Ein wirklich nachhaltiges Möbel

Der Multimediatisch aus massiver Ulme ist mit einer Myzelkompositplatte versehen, die wie Granit gesprenkelt ist. Bild: Pablo Navarro

Ein natürliches Möbel ohne Chemie. Pablo Navarro aus Arni AG verfolgt dieses Vorhaben schon länger und hat nach vielen Anläufen das Zyklusmöbel kreiert. «Ich möchte rein natürliche und kreislauffähige Möbel bauen. In den letzten zwei Jahren habe ich mich intensiv damit beschäftigt», erzählt der 37-jährige Schreiner. Seine Lösung: Reinen Holzverschnitt aus der Produktion und ausgediente Zyklusmöbel, zerkleinert und mit einem Pilz verklebt, in einem Plattenmaterial wieder zu verwerten. «Dafür brauche ich einen Pilz aus der Gattung der Seitlinge aus der Schweiz», erzählt Navarro. «Ein super Bindemittel und nicht eklig.»

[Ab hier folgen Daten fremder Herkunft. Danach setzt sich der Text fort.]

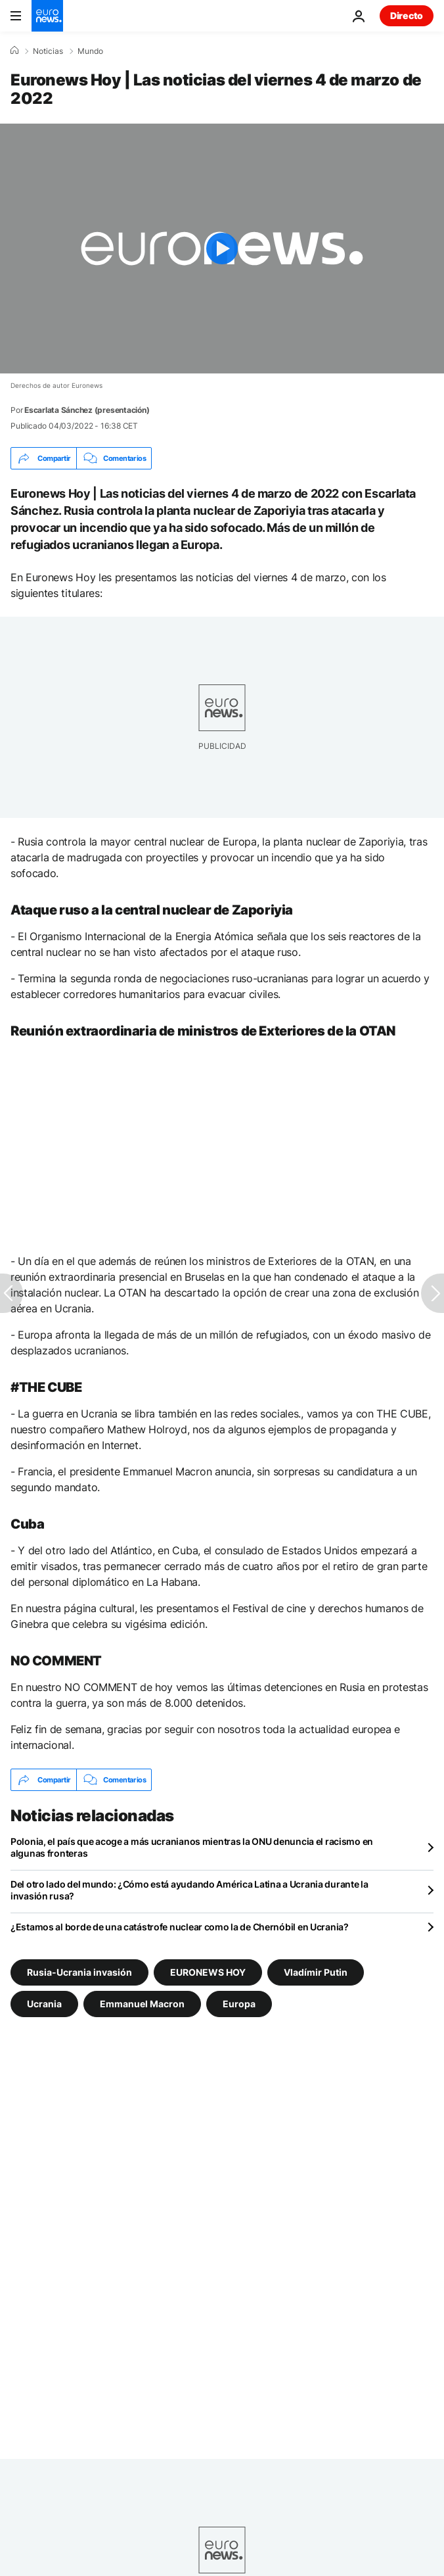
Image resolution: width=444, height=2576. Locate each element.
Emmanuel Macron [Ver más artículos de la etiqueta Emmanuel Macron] (142, 2003)
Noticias (48, 51)
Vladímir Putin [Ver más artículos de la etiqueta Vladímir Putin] (315, 1972)
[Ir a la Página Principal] (47, 16)
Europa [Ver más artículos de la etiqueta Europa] (239, 2003)
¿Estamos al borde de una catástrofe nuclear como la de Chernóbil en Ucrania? (180, 1926)
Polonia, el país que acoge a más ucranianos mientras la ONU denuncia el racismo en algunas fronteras (192, 1847)
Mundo (90, 51)
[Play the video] (222, 248)
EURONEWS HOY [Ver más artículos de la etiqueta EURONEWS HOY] (208, 1972)
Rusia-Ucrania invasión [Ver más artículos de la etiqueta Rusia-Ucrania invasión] (79, 1972)
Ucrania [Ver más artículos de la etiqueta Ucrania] (44, 2003)
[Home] (14, 50)
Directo (406, 15)
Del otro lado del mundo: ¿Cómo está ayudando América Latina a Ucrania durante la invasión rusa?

Platte aus Pilz und Holzschnitzel

In einer Form mischt Navarro Holzschnitzel mit Pilzmyzel, und es wächst in der Folge eine Platte zusammen. «Das Pilzmyzel ernährt sich vom Holzsubstrat und vernetzt alles zu einer gummiartigen Masse.» In einem Press-und Erhitzungsprozess wird die Form danach verdichtet, und das Pilzwachstum wird durch Hitze und Druck gestoppt. Der Pilz stirbt ab. «Nach dem Trocknen erhält man eine Myzelkompositplatte. Diese ist einer Spanplatte ähnlich, nur eben rein natürlich und biologisch abbaubar.» Diese verwendet der Schreiner dann für den Möbelbau.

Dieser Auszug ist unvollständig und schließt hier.